Vincenzi, M., Sullivan, ‹. M., Graur, O., Brout, D., Davis, T. M., Frohmaier, C., et al. (2021). The Dark Energy Survey supernova programme: modelling selection efficiency and observed core-collapse supernova contamination. Monthly Notices of the Royal Astronomical Society, 505(2), 2819-2839. doi:10.1093/mnras/stab1353.


Cite as: https://hdl.handle.net/21.11116/0000-0009-2EE1-6
Abstract
The analysis of current and future cosmological surveys of Type Ia supernovae (SNe Ia) at high redshift depends on the accurate photometric classification of the SN events detected. Generating realistic simulations of photometric SN surveys constitutes an essential step for training and testing photometric classification algorithms, and for correcting biases introduced by selection effects and contamination arising from core-collapse SNe in the photometric SN Ia samples.

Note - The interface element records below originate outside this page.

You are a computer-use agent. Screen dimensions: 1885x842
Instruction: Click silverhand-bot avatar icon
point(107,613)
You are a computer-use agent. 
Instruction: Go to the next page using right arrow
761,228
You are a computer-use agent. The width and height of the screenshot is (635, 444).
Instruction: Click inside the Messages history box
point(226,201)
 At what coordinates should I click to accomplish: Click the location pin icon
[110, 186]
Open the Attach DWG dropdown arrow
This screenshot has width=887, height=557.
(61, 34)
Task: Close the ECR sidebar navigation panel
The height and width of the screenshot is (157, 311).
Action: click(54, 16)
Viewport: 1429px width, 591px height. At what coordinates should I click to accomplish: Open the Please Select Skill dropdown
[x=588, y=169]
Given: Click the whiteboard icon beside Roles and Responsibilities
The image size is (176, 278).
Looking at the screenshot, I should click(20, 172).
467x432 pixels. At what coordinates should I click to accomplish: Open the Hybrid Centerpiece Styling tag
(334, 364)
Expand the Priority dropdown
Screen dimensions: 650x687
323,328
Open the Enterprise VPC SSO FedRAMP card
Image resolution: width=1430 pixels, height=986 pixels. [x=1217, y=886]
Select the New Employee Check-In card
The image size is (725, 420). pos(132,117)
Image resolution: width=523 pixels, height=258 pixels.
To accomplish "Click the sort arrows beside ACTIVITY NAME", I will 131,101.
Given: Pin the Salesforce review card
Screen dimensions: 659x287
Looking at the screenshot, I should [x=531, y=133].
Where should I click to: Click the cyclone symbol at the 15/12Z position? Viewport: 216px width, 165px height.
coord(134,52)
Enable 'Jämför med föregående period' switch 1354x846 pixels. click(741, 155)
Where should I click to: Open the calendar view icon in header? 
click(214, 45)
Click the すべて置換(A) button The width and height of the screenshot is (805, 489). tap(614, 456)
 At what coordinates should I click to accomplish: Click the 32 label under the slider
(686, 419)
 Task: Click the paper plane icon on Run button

We use published SN time-series spectrophotometric templates, rates, luminosity functions, and empirical relationships between SNe and their host galaxies to construct a framework for simulating photometric SN surveys. We present this framework in the context of the Dark Energy Survey (DES) 5-yr photometric SN sample, comparing our simulations of DES with the observed DES transient populations. We demonstrate excellent agreement in many distributions, including Hubble residuals, between our simulations and data. We estimate the core collapse fraction expected in the DES SN sample after selection requirements are applied and before photometric classification. After testing different modelling choices and astrophysical assumptions underlying our simulation, we find that the predicted contamination varies from 7.2 to 11.7 per cent, with an average of 8.8 per cent and an r.m.s. of 1.1 per cent. Our simulations are the first to reproduce the observed photometric SN and host galaxy properties in high-redshift surveys without fine-tuning the input parameters. The simulation methods presented here will be a critical component of the cosmology analysis of the DES photometric SN Ia sample: correcting for biases arising from contamination, and evaluating the associated systematic uncertainty.